I had hoped to build just one 'origen' Python package that contained both the native Python code and the compiled extension, but the build tools did not allow that and we have to have two - origen and origen_pyapi. In practice, this is just an internal detail as each version of origen will depend on the corresponding origen_pyapi of the same version and this detail will be invisible to users - i.e. they will just depend on origen within their apps.

This adds an origen build command which has switches for changing the version, publishing to https://pypi.org and of course building Origen. Most of these switches will only be used by the CI scripts and as they are already added anyway I won't go into them here. However, the plan is that when we push a tag Travis should build and publish the Python packages for all platforms and Python versions automatically. I haven't fully run that right through yet, but will make a tag after merging this and fix any bugs.

For developers, the commands you want to run (and which can be run from anywhere within the o2 workspace):

origen build    # Build pyapi and plug it into the example app

origen build --cli   # Build the CLI

When setting this up I noticed that the new origen package could not be imported into an ad-hoc Python file - it crashed looking for an Origen app.

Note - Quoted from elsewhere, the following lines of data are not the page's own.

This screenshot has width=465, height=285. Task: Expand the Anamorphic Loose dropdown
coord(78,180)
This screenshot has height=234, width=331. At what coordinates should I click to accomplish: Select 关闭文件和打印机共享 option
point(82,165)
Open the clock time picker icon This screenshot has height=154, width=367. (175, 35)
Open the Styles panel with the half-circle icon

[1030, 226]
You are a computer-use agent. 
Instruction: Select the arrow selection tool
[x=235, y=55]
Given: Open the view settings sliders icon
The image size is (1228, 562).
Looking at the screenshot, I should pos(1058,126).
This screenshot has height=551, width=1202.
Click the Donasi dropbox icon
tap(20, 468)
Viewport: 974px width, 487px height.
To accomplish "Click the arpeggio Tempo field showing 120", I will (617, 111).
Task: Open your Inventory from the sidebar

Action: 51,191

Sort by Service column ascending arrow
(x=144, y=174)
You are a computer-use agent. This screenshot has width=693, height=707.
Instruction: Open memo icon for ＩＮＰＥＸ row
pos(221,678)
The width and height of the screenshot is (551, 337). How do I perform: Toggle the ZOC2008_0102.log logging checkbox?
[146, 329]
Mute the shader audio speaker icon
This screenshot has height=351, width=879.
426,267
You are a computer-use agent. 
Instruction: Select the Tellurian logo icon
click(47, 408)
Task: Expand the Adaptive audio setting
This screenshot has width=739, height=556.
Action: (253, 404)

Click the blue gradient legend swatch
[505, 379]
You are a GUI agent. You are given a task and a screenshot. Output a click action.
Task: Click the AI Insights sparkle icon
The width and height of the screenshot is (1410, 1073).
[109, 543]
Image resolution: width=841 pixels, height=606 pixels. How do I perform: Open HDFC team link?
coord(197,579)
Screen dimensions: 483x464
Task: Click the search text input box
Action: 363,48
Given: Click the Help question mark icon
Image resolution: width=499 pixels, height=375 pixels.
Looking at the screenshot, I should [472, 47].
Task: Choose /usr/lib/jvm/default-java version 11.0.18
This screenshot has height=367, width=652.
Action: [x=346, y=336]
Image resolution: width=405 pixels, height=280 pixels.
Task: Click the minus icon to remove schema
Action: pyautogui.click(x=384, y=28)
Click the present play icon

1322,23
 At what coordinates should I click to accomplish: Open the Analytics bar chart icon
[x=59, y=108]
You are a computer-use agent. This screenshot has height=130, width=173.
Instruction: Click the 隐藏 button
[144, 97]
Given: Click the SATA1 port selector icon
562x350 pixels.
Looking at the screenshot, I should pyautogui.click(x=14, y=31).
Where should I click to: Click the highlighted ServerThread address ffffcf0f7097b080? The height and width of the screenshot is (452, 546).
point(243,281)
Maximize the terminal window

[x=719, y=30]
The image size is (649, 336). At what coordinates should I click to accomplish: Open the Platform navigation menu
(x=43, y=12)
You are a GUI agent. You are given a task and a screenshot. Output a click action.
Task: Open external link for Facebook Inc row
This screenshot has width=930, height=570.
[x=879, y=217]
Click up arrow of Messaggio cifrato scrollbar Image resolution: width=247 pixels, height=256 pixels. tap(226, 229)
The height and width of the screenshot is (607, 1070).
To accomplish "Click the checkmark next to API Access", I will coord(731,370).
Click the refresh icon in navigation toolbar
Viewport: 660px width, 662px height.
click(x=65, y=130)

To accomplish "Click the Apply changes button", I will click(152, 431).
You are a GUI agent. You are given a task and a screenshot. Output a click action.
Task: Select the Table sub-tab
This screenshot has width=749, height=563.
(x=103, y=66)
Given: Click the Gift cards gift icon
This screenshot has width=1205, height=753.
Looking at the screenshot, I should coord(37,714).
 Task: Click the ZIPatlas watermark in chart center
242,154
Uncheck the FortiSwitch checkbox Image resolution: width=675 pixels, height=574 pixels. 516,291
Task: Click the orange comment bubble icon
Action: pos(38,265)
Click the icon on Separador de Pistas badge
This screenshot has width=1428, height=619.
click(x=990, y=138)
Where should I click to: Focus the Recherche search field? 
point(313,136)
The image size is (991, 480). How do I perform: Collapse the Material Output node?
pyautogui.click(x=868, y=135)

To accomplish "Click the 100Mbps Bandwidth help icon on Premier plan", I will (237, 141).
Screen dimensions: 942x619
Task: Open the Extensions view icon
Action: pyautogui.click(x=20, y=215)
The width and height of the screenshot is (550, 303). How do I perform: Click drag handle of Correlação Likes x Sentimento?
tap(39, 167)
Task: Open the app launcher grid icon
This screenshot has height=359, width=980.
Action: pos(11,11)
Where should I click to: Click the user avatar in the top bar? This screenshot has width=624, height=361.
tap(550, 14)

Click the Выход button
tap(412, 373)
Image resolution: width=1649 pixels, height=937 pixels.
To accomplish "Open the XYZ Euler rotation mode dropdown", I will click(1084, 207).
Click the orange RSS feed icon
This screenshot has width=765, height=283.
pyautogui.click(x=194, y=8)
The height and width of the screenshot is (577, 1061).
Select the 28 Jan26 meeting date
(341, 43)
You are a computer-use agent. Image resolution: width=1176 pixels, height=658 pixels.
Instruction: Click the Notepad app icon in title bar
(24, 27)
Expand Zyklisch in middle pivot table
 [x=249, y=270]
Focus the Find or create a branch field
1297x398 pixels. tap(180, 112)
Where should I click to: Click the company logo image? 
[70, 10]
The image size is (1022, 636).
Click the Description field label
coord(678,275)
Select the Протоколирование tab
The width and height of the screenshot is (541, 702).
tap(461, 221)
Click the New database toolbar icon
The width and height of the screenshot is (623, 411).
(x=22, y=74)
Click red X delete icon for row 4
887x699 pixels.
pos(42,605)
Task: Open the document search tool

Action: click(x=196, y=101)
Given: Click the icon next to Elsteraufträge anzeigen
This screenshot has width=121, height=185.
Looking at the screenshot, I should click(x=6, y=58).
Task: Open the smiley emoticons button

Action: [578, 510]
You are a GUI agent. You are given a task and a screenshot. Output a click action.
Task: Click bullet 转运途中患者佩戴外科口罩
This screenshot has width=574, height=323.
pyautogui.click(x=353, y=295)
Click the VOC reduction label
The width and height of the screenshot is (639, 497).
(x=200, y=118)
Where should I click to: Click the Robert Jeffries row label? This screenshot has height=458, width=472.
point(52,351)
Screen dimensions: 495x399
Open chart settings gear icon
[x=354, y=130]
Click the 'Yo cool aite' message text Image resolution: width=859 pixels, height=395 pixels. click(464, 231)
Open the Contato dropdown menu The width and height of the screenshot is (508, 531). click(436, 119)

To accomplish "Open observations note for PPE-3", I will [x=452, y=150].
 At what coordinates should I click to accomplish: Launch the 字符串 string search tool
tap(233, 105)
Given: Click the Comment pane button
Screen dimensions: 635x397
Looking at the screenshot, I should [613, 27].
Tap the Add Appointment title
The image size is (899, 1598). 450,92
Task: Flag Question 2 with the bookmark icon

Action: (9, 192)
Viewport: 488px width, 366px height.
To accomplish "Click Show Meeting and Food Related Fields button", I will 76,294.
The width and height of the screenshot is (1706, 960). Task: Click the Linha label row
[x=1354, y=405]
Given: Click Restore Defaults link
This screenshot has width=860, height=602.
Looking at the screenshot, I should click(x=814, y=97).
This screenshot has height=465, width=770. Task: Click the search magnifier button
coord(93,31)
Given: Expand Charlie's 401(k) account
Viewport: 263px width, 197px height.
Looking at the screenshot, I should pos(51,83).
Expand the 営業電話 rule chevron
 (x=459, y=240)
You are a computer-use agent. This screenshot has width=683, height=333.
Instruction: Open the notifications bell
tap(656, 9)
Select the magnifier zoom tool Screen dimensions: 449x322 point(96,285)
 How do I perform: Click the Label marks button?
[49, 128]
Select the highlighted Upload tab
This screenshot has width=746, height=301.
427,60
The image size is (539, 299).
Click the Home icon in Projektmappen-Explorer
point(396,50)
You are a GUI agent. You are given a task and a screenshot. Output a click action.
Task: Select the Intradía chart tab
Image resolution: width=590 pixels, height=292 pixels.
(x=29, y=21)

So I've added a new test area at test_apps/python_no_app to test this scenario, though it doesn't do much yet.

To keep the top-level directory clean I moved the existing example app to test_apps/python_app.

The main README has been updated for this new system, you should review these instructions when transitioning your existing workspace to this - particularly see point (5) about some Python packages that are required to be present.

ginty commented 3 years ago

Hi @coreyeng, happy to let you handle the merge if you don't mind, thanks!

Before merging this, all the Windows regressions are failing, is this the same as you saw:

image

coreyeng commented 3 years ago

Yes, I encountered that as well. I have a note on this in #114:

Lastly, and kind of unrelated to this, but some of the crates won't build in Windows with the gnu compiler. I switched the Travis script back to using msvc, which is what Rust has as the official installation, so I think this config is more valid than the gnu one.

I couldn't tell if it was complaining about the actual core or the cfg-if crate but either way, it looks like Windows GNU support was dropped. A screenshot from the latest cfg-if doesn't show it as supported.

image

If it is the core, the Rust guides say to use msvc anyway.

Actually, I think this discussion is even more applicable here since, in theory, Travis will now build the executables and Windows users can just download them straight away. Now, I'm not sure if those executables will still require msvc bindings but if they do then I'd imagine they would also require GNU bindings if we were to build with that so Windows users will end up installing one of the two anyway - in which case I think it should be msvc based on the Rust documentation.

pderouen commented 3 years ago

Just a heads up, when using msvc you should add an environment variable (RUSTFLAGS) before building in order to get a static linked binary.

RUSTFLAGS = '-C target-feature=+crt-static'
pderouen commented 3 years ago

Actually, I think this discussion is even more applicable here since, in theory, Travis will now build the executables and Windows users can just download them straight away. Now, I'm not sure if those executables will still require msvc bindings but if they do then I'd imagine they would also require GNU bindings if we were to build with that so Windows users will end up installing one of the two anyway - in which case I think it should be msvc based on the Rust documentation.

If you build with static links to msvc, the resulting binary will run on other windows machines without any additional installations needed. I have tested this out with my standalone internal tool.

coreyeng commented 3 years ago

Thanks @pderouen! So it should really only be an issue for developers. I still think going with msvc is the way though, per the Rust docs, and should be transparent to the users anyway.

@ginty, I have this fixed on my branch so if you want to merge this with it failing, I'll take of it.